### Source information:
______
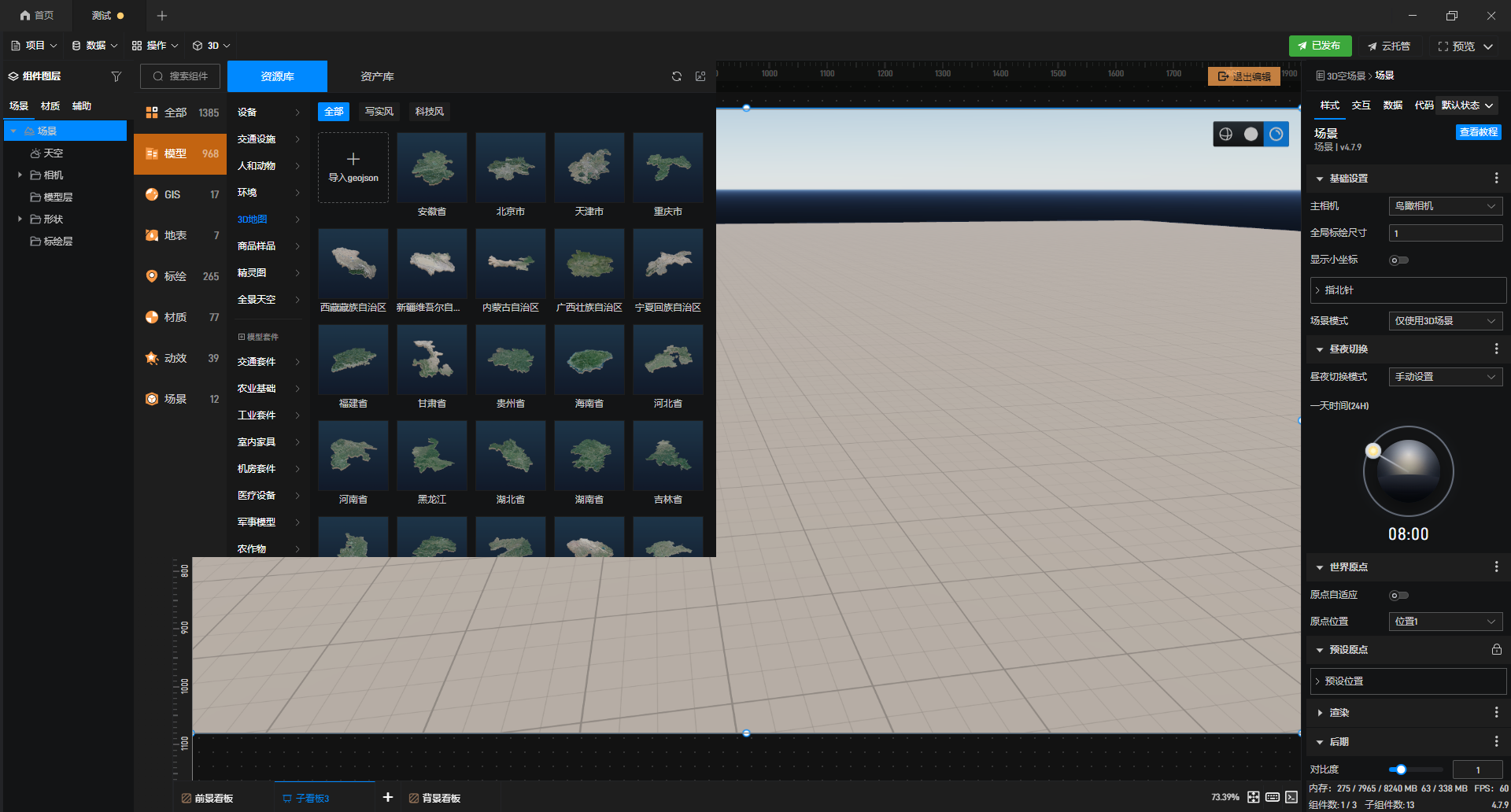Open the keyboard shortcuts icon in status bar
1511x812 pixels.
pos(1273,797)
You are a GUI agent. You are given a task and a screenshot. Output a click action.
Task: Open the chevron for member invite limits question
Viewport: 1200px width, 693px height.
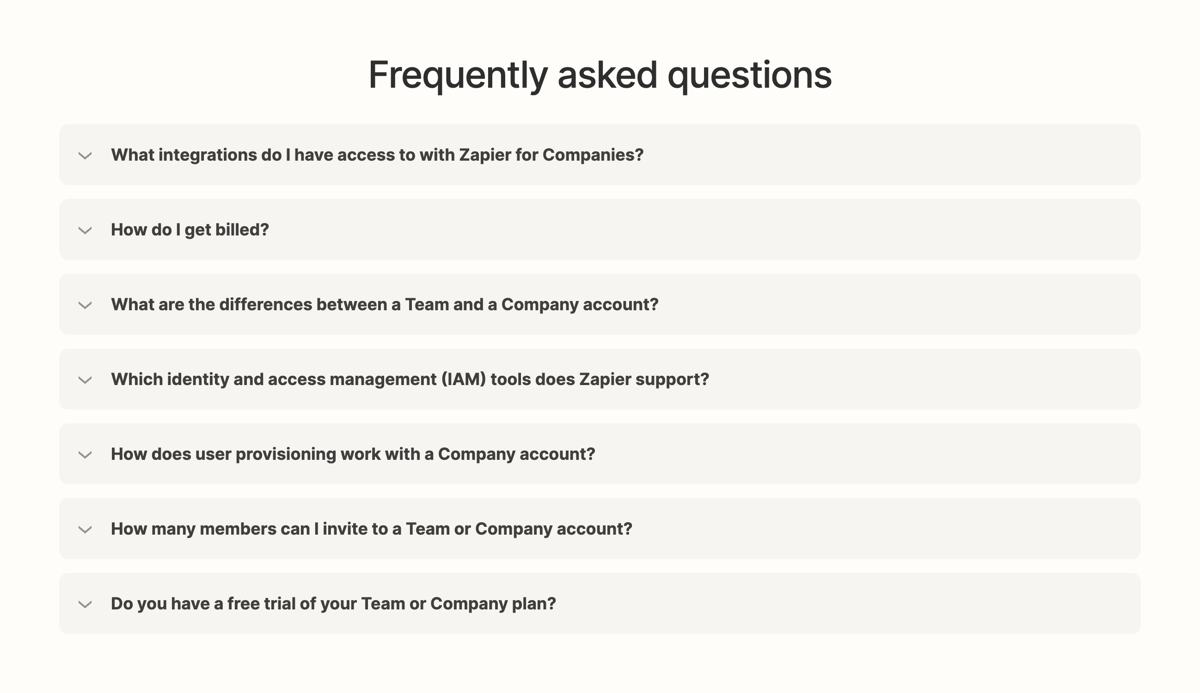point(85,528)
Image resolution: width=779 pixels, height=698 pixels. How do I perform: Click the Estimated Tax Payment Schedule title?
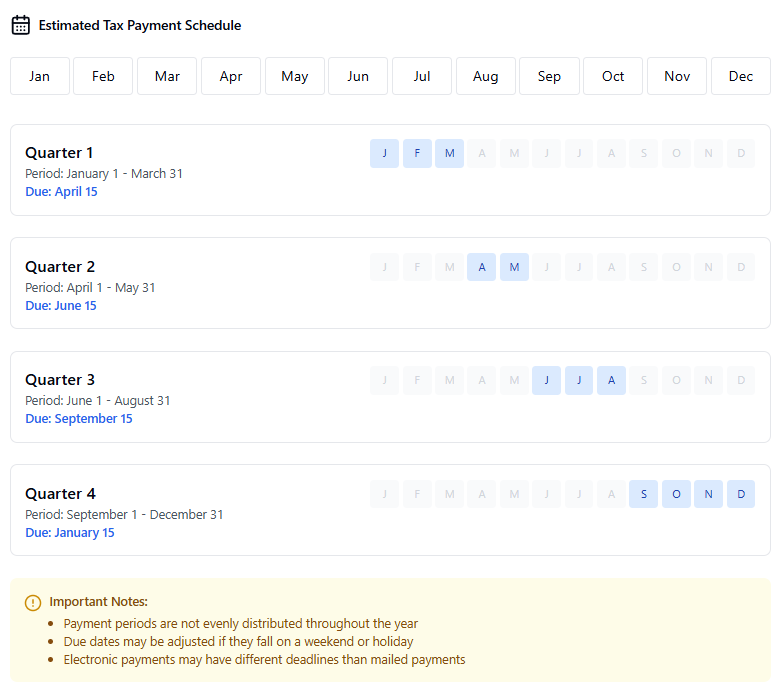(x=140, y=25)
______
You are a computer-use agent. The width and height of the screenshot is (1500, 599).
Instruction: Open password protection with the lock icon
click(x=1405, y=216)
______
### Work order:
Your answer should be each line from the entries that includes the string "screenshot".

### Output below:
You are a GUI agent. You are given a task and a screenshot. Output a click action.
You are a computer-use agent. The width and height of the screenshot is (1500, 599).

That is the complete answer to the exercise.